What the task requires:
In the lines below, copy everything from the line containing "You are a computer-use" down to the line containing "Instruction: Switch to the 1 day tab", changing "1 day" to "1 week" and keeping everything else the same. Give back only those lines.

─── Records to process ───

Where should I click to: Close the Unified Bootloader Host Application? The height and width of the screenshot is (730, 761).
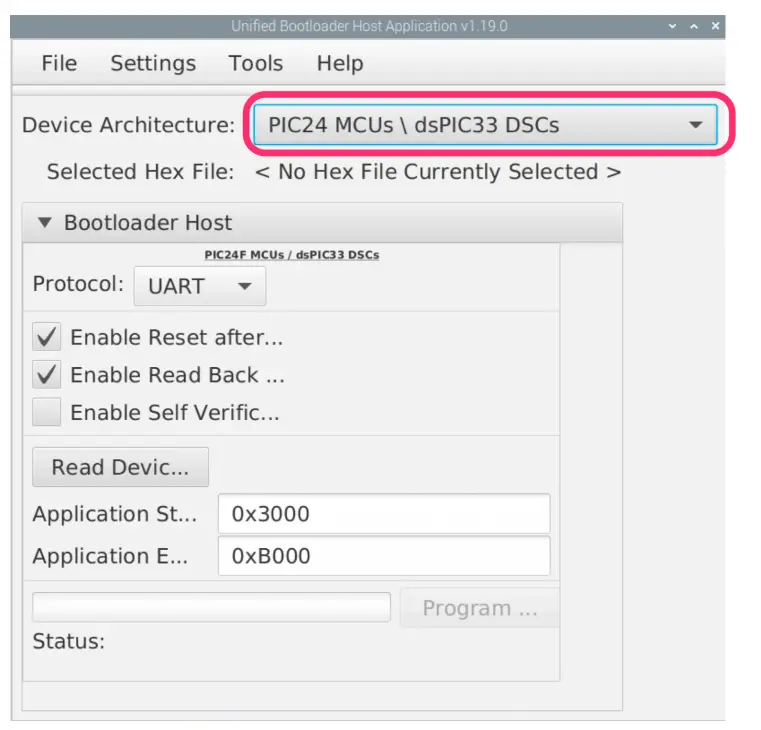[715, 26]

───
─── Records to process ───

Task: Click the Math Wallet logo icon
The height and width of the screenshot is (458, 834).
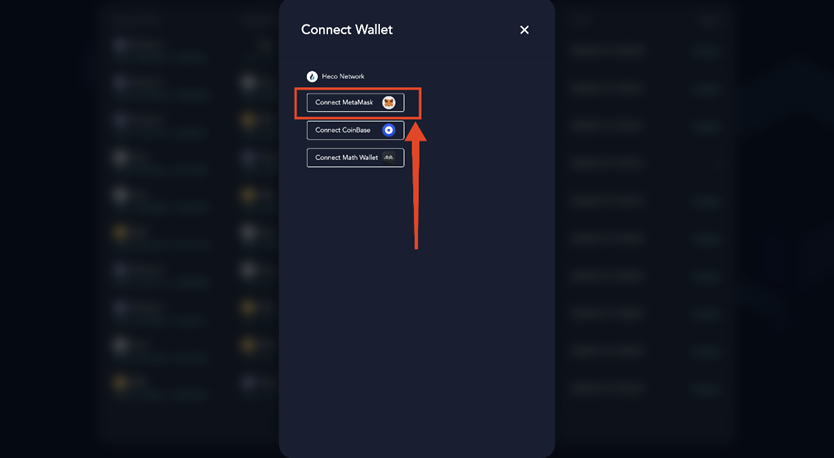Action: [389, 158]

───
─── Records to process ───

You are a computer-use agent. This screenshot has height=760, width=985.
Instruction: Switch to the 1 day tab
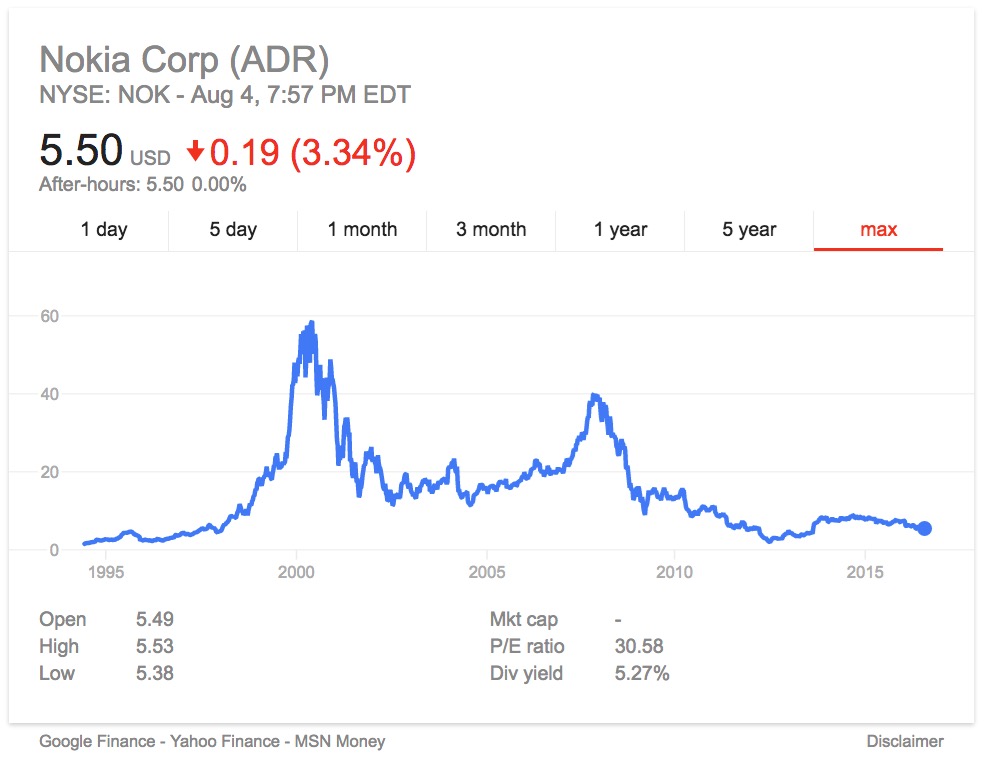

───

Output of the task:
You are a computer-use agent. This screenshot has height=760, width=985.
Instruction: Switch to the 1 week tab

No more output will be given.